#### Extracted data
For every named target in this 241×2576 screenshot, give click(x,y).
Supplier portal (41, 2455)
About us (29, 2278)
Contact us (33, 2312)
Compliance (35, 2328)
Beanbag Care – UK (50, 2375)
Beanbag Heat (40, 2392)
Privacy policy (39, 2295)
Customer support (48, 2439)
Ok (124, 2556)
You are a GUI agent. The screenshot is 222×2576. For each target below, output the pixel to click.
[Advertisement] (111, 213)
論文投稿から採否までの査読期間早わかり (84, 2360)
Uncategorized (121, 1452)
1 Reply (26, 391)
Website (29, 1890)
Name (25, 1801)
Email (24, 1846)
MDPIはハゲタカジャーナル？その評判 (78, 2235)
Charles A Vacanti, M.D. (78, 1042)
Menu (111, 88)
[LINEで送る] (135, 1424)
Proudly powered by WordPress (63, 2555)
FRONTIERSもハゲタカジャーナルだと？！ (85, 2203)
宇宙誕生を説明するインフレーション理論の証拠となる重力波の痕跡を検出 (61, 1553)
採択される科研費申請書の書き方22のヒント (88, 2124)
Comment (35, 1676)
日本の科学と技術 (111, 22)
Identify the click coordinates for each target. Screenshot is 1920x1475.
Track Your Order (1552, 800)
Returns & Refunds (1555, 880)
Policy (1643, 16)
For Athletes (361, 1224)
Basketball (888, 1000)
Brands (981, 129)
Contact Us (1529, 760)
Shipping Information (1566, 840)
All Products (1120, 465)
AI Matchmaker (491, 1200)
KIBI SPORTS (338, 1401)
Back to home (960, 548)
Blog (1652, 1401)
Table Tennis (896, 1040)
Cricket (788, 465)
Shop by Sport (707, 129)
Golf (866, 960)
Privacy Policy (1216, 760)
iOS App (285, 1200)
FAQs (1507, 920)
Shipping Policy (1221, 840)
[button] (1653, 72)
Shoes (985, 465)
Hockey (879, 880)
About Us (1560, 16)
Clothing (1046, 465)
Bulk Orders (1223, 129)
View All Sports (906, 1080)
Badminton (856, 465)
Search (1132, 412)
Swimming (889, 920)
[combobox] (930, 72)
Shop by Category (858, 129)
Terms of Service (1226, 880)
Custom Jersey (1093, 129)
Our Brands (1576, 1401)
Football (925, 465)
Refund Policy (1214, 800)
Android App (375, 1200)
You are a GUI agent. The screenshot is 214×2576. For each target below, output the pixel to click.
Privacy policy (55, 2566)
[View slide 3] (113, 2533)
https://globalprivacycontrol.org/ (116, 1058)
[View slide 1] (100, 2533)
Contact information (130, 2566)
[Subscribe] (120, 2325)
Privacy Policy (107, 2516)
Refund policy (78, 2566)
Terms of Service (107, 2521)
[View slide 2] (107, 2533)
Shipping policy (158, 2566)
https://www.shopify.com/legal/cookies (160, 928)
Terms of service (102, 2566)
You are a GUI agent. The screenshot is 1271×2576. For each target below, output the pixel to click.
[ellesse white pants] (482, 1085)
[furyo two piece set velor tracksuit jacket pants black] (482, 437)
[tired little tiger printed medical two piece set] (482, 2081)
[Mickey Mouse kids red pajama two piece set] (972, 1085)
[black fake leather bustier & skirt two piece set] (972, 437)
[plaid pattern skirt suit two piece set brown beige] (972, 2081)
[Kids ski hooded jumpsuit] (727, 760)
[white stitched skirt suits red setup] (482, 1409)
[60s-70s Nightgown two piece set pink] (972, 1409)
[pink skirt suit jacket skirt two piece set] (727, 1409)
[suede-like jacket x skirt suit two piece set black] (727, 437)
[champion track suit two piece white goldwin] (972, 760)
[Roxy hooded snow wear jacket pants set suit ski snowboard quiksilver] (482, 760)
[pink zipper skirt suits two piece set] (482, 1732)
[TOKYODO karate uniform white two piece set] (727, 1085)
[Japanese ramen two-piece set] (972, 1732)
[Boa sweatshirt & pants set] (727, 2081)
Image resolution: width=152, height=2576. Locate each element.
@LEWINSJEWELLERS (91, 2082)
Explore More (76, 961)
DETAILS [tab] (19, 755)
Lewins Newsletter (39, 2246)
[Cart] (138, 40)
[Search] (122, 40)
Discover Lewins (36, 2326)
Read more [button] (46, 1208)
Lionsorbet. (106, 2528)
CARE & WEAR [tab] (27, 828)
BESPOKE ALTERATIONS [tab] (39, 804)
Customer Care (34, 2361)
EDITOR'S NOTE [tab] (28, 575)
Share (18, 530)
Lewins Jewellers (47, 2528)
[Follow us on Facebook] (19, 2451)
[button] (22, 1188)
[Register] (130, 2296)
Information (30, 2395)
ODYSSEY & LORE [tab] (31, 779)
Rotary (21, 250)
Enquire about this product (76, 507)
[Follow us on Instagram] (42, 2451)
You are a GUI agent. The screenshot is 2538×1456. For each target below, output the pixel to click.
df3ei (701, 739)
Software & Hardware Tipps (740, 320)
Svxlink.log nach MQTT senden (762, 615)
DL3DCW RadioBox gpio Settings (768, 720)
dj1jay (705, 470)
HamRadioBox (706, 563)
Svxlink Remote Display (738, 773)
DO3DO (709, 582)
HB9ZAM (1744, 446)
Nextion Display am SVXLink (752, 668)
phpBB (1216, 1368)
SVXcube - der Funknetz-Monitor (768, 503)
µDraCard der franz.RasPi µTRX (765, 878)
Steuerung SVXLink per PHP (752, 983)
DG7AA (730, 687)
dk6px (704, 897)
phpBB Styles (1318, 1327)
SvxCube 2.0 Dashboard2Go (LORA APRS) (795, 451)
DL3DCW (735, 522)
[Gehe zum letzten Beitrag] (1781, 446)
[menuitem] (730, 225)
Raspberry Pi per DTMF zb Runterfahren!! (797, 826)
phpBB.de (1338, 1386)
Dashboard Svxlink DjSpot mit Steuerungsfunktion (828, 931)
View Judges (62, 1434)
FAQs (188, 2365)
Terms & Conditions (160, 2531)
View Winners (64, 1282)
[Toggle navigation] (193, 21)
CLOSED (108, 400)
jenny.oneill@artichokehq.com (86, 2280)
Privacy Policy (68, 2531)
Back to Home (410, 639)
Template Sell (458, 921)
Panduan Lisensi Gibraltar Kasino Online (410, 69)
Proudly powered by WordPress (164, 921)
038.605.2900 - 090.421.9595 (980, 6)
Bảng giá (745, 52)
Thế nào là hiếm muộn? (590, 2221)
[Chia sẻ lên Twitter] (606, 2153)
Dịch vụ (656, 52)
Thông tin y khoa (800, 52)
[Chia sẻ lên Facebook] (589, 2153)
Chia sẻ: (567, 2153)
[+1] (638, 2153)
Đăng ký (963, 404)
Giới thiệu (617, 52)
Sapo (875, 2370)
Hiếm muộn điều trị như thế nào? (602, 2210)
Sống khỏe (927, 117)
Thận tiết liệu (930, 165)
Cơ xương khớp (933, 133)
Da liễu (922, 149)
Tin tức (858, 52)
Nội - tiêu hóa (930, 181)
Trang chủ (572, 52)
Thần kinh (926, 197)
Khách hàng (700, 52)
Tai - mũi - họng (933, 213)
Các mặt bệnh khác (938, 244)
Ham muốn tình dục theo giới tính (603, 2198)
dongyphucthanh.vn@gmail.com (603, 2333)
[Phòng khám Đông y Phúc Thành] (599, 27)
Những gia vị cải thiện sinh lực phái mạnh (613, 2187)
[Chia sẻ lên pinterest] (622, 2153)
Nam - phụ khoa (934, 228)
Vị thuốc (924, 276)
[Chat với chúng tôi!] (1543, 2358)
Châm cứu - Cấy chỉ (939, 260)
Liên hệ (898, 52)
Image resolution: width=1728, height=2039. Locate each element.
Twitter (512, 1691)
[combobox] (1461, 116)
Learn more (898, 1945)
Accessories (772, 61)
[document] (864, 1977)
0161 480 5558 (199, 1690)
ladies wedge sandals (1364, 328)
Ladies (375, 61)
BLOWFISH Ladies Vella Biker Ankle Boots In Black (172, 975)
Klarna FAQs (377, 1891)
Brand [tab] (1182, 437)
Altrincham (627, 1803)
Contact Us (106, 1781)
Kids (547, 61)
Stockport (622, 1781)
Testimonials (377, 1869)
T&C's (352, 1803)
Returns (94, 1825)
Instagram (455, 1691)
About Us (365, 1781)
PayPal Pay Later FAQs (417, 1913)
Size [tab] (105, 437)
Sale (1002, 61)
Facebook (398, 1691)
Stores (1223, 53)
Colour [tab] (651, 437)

#### Exercise instructions
Set down again, word for word, the stretch of records from the line with "[combobox] (930, 72)" to the line with "Android App (375, 1200)", both of those lines included.

#### Solution
[combobox] (930, 72)
Shop by Category (858, 129)
Terms of Service (1226, 880)
Custom Jersey (1093, 129)
Our Brands (1576, 1401)
Football (925, 465)
Refund Policy (1214, 800)
Android App (375, 1200)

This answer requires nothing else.